A seal clapping its flippers may not sound like a great revelation. Do an internet search for “clapping seal” and you’ll get a lot of hits. Ask a kid for their best seal impression, and odds are it will include a few hearty hand whacks.
But you won’t find any clapping pinnipeds — that’s seals, sea lions, and walruses — in Animal Behavior 101. Though it’s a trick easily taught to trained captive seals in zoos and aquariums, actual clapping has rarely been witnessed, and never recorded, in seals in the wild.
That is, until now. An international research team, led by scientists at Melbourne’s Monash University, published a paper this week in the journal Marine Mammal Science documenting the noteworthy observation.
Swimming With Seals
The clap was caught on film by diver Ben Burville, who's been scuba diving with gray seals off the coast of the U.K. for decades.
He first saw a wild seal clap underwater some years ago, and has heard the creatures put flipper to flipper a couple of times since. It's likely a trick used by males to signal their presence to other seals in the area.
“It’s really, really loud,” he says. “Usually one big clap is enough to scare the other seals off and then you don’t see them clapping again.”
The one-and-done nature of the behavior makes it hard to catch on film. But during one dive a few years ago, the seals seemed to make an exception. “That one day when I did capture it, I heard some clapping in the distance, and I thought, you know what, I’m just gonna press record and just see what happens. And then, sure enough, that male seal just clapped right in front of me several times, which is quite unusual for them.”
Watch the video here:
Seal Smack
How loud is it? According to Burville, “If you were in a quiet room, and you got a standard Bible, and you put it above your head in your hand, and then smashed it down flat on the desk — it’s louder than that.”

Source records
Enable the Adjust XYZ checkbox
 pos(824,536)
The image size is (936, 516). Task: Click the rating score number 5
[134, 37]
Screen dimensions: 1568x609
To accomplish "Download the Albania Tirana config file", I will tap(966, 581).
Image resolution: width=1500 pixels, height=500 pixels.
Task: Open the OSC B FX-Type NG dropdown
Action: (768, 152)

==

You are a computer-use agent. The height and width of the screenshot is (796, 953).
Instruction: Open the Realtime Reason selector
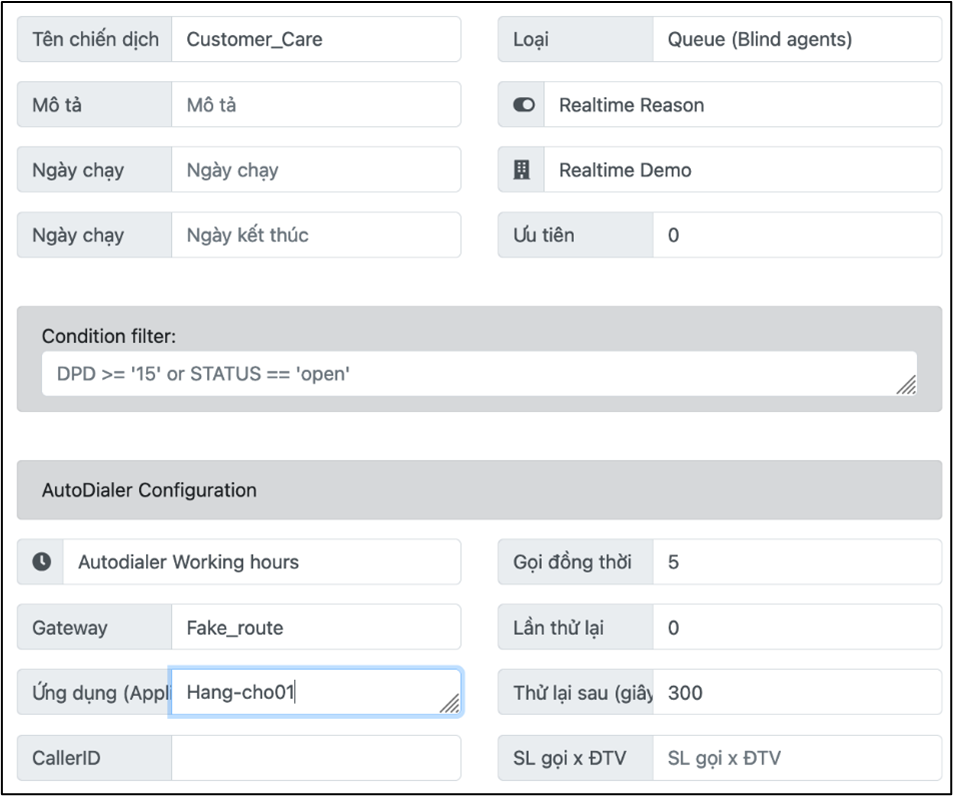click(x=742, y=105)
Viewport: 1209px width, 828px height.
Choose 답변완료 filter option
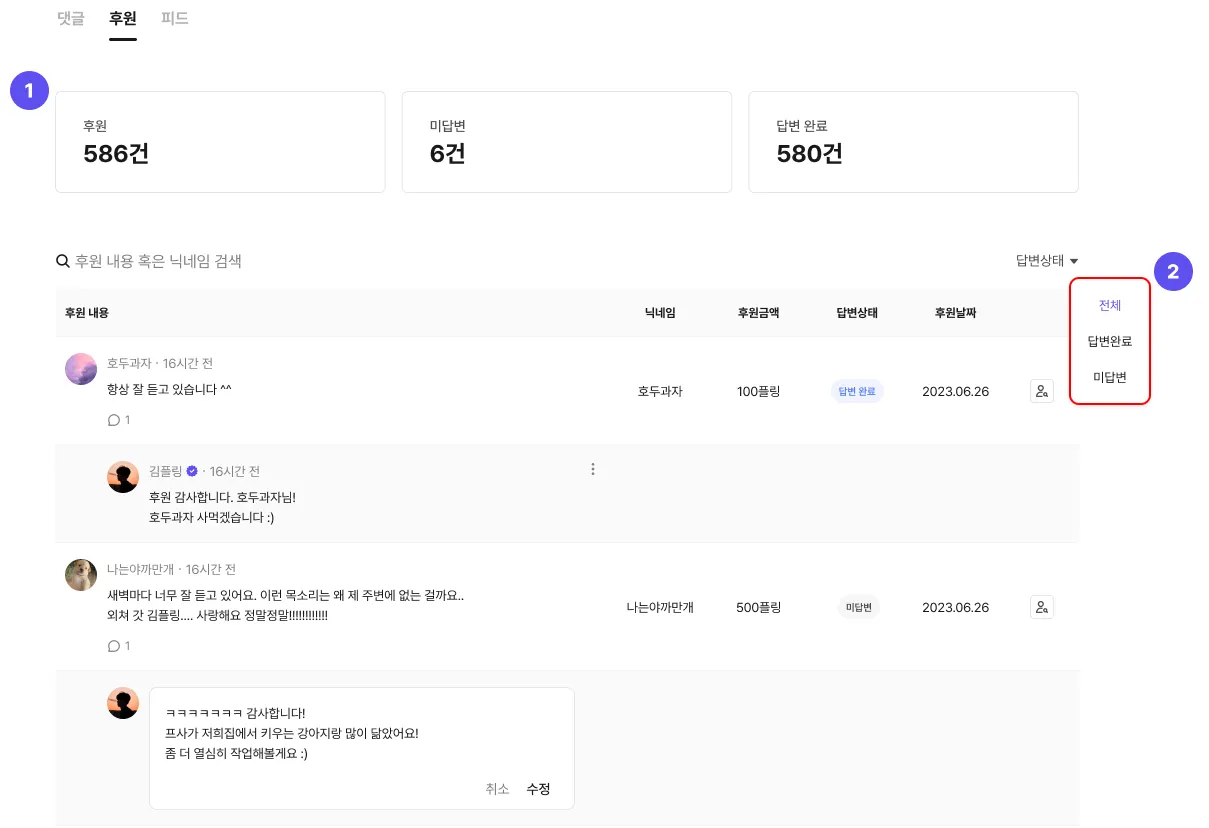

__TASK PROMPT__.
Can you reproduce the article about wild seals clapping underwater word for word, from start to finish? Nothing in the records is used here.

__RESULT OF THIS TASK__.
A seal clapping its flippers may not sound like a great revelation. Do an internet search for “clapping seal” and you’ll get a lot of hits. Ask a kid for their best seal impression, and odds are it will include a few hearty hand whacks.
But you won’t find any clapping pinnipeds — that’s seals, sea lions, and walruses — in Animal Behavior 101. Though it’s a trick easily taught to trained captive seals in zoos and aquariums, actual clapping has rarely been witnessed, and never recorded, in seals in the wild.
That is, until now. An international research team, led by scientists at Melbourne’s Monash University, published a paper this week in the journal Marine Mammal Science documenting the noteworthy observation.
Swimming With Seals
The clap was caught on film by diver Ben Burville, who's been scuba diving with gray seals off the coast of the U.K. for decades.
He first saw a wild seal clap underwater some years ago, and has heard the creatures put flipper to flipper a couple of times since. It's likely a trick used by males to signal their presence to other seals in the area.
“It’s really, really loud,” he says. “Usually one big clap is enough to scare the other seals off and then you don’t see them clapping again.”
The one-and-done nature of the behavior makes it hard to catch on film. But during one dive a few years ago, the seals seemed to make an exception. “That one day when I did capture it, I heard some clapping in the distance, and I thought, you know what, I’m just gonna press record and just see what happens. And then, sure enough, that male seal just clapped right in front of me several times, which is quite unusual for them.”
Watch the video here:
Seal Smack
How loud is it? According to Burville, “If you were in a quiet room, and you got a standard Bible, and you put it above your head in your hand, and then smashed it down flat on the desk — it’s louder than that.”